Find the line that contains "The width and" in the entries below. Restate it and every line after it, word for word, with no pictures.

(Stored records)
○ ○ ○ ○ ○ ○ ○

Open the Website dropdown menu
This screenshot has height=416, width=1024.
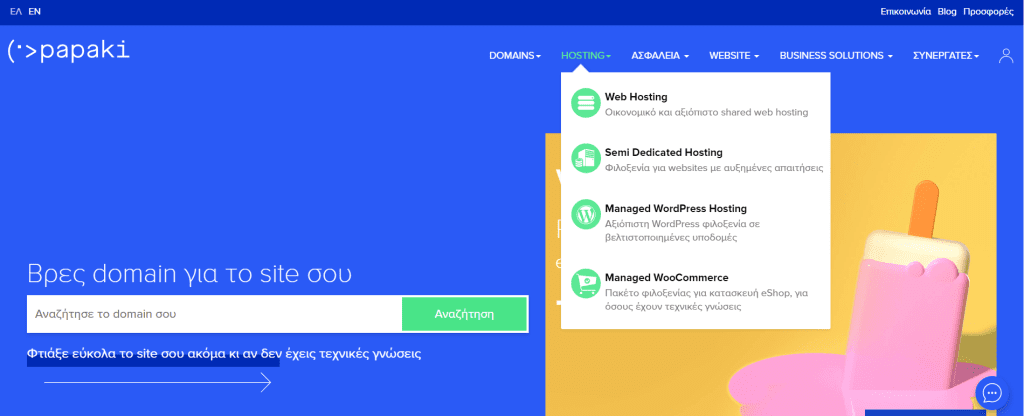[734, 56]
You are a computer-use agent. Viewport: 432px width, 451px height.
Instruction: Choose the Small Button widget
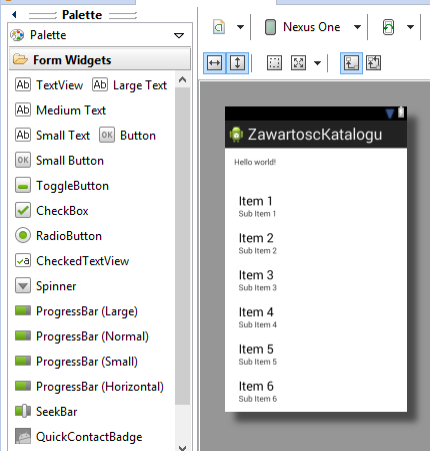click(x=60, y=161)
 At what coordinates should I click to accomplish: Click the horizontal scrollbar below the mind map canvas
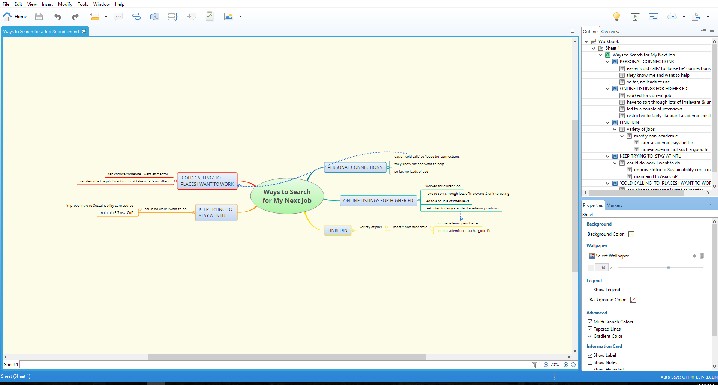(x=287, y=357)
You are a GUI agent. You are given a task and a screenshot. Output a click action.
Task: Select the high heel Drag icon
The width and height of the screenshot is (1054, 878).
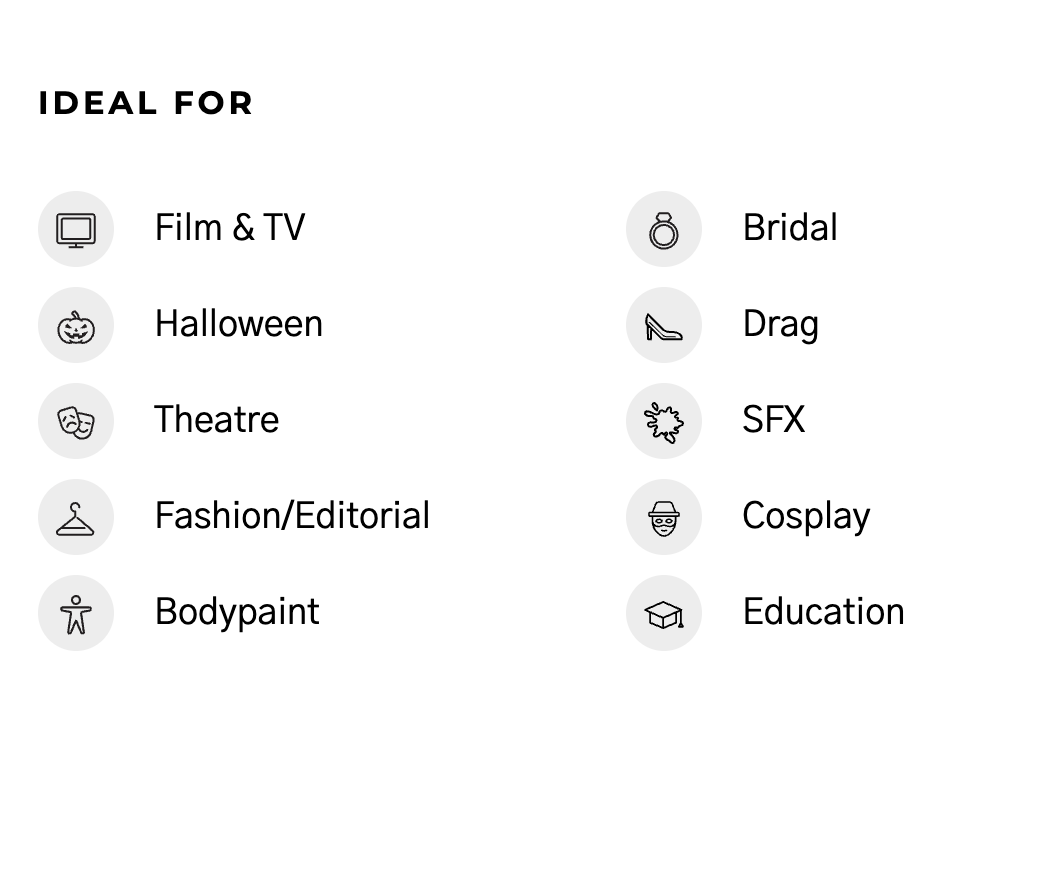pos(664,325)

○ ○ ○ ○ ○ ○ ○

Result of the exercise:
The width and height of the screenshot is (1054, 878).
pos(664,325)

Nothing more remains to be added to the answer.